En privado y en público, la clave se llama Junts. Nadie lo oculta: sin el voto de los catalanes independentistas la convalidación es un sueño difícil. El propio Jordi Turull ya ha dado por hecho que el Congreso tumbará el decreto y ha acusado al Gobierno de “postureo” y de “criminalizar a los pequeños propietarios”. Sin embargo, la reciente disposición de Junts a votar otro decreto —el relativo a las medidas por la guerra en Irán— ha reavivado esperanzas en Sumar: “Junts ha vuelto a sentarse a negociar con el Gobierno”, dicen en la coalición.
La vaga esperanza no sustituye al plan. Sumar sitúa en primera línea a ministros y portavoces: Pablo Bustinduy, convencido de que la votación se puede ganar, y Ernest Urtasun, encargado de los contactos con los grupos, en especial con Junts. Desde Consumo se ha activado una ofensiva administrativa: una carta remitida a 13 grandes grupos inmobiliarios que, según el ministerio, gestionan 100.000 viviendas, recordando que el decreto está vigente y debe aplicarse; distribución de formularios para que los inquilinos reclamen la prórroga; y una narrativa pública que señala a los grandes tenedores como destinatarios principales del impacto del decreto.

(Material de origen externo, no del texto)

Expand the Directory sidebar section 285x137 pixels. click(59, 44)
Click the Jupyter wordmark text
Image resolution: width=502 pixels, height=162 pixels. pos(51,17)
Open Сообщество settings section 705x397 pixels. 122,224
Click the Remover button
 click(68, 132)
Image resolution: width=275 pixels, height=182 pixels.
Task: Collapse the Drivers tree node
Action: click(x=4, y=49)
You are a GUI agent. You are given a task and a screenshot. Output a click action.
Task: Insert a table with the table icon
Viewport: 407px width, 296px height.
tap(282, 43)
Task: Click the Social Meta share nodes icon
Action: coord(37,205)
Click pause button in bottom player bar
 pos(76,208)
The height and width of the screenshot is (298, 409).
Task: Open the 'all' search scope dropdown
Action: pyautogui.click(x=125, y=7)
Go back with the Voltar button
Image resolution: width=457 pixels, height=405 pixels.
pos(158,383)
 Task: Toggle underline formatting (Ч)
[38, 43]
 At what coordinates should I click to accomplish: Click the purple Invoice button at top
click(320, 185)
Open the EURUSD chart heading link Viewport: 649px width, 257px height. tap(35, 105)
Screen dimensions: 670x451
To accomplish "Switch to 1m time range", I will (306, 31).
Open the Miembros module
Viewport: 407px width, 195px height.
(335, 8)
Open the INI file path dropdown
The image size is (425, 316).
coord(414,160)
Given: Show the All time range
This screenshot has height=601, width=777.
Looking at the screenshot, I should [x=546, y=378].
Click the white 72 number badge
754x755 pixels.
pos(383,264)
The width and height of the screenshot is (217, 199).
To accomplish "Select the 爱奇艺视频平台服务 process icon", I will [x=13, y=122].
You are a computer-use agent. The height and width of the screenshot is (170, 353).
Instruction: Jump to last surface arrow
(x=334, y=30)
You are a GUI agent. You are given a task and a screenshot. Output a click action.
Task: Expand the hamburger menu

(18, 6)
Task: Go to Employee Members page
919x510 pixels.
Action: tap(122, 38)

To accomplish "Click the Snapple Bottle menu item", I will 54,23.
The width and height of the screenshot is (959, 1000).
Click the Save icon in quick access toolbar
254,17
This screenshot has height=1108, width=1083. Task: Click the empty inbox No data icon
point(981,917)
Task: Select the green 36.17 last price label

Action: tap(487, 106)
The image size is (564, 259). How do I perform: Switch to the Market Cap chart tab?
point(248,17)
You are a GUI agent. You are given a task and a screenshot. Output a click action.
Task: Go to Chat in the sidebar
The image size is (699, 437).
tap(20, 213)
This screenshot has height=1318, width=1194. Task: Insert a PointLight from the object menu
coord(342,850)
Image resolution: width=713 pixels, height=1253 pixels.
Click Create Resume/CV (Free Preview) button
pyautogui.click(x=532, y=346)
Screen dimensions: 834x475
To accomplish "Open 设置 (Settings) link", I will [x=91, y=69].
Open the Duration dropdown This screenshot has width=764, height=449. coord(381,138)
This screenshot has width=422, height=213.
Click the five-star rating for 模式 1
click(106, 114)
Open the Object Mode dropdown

Sumar no se queda en la retórica de gabinete. Sus portavoces, como Aina Vidal, han contestado en el hemiciclo al argumento de la protección de «pequeños propietarios» y han puesto el foco donde ellos creen que debe estar: los grandes grupos. Vidal ha señalado que, según sus datos, grupos como CaixaBank y Blackstone concentran 40.000 viviendas entre ambos. Y el ministerio de Consumo estima que más de 2,5 millones de arrendatarios podrían verse afectados por la prórroga: cifras que alimentan el relato público de emergencia social.
La táctica social ha tenido efectos inmediatos: los formularios y la movilización digital han encontrado eco —los sindicatos de inquilinos registraron 230.000 visitas el primer día—. Sumar, además, defiende que la prórroga puede ser inamovible incluso si el Congreso finalmente tumbara el decreto; una línea argumental que pretende transformar el vigor administrativo en solidez política.
El calendario es inexorable: el decreto se publicó en el BOE el 21 de marzo y el plazo para su convalidación vence el 5 de mayo. Es ahí donde Sumar quiere llevar la contienda: estirar hasta el límite, encender la calle y forzar complicidades parlamentarias, con la convicción de que la combinación de presión social y negociación política puede inclinar una balanza que hoy pende, sobre todo, del sí o el no de Junts.
No hay triunfalismos. Hay, sí, determinación y estrategia. La izquierda del Gobierno ha elegido jugar en campo abierto: movilizaciones, activismo digital, cartas a los grandes tenedores y conversaciones con los aliados. Es la ofensiva de una formación que necesita un revulsivo y que ha puesto la vivienda en la primera fila del debate público. Queda por ver si esa batería de iniciativas será suficiente para traducir fuerza social en votos parlamentarios antes de que se apague el cronómetro del 5 de mayo.